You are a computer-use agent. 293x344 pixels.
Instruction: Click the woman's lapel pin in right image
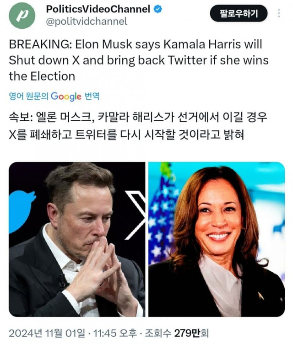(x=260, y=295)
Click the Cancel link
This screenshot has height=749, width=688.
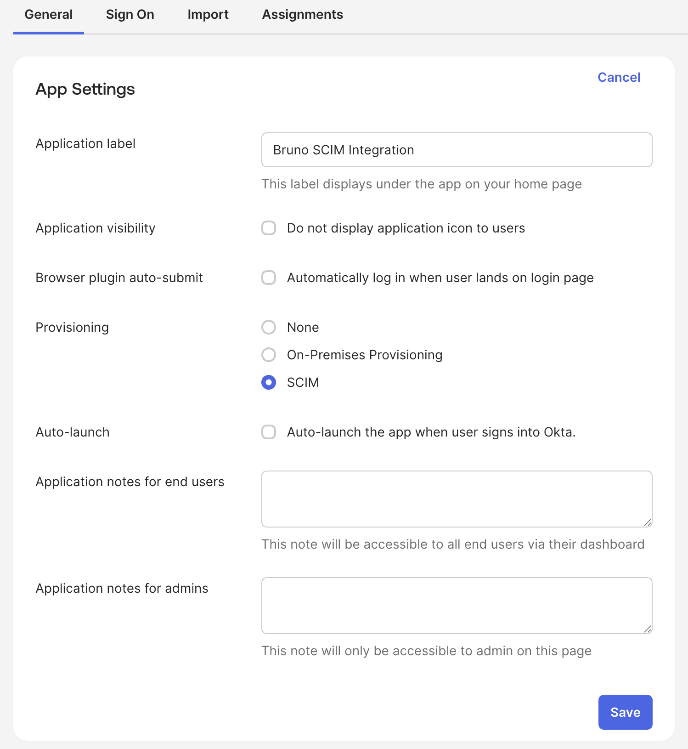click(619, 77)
##############################
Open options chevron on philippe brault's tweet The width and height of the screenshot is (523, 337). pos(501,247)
##############################
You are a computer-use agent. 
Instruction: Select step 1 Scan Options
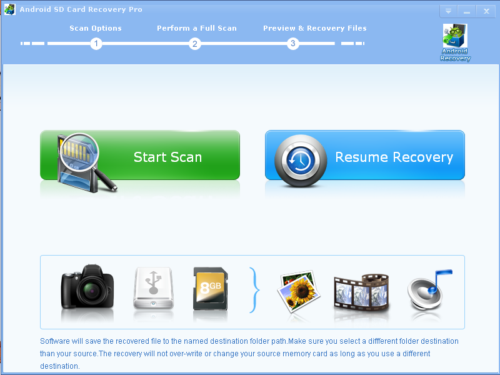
##############################
→ WHAT TO PRODUCE:
In the records above, locate every line with the string "agent" and copy it.

→ YOUR SOLUTION:
You are a computer-use agent. 293x344 pixels.
You are a computer-use agent. 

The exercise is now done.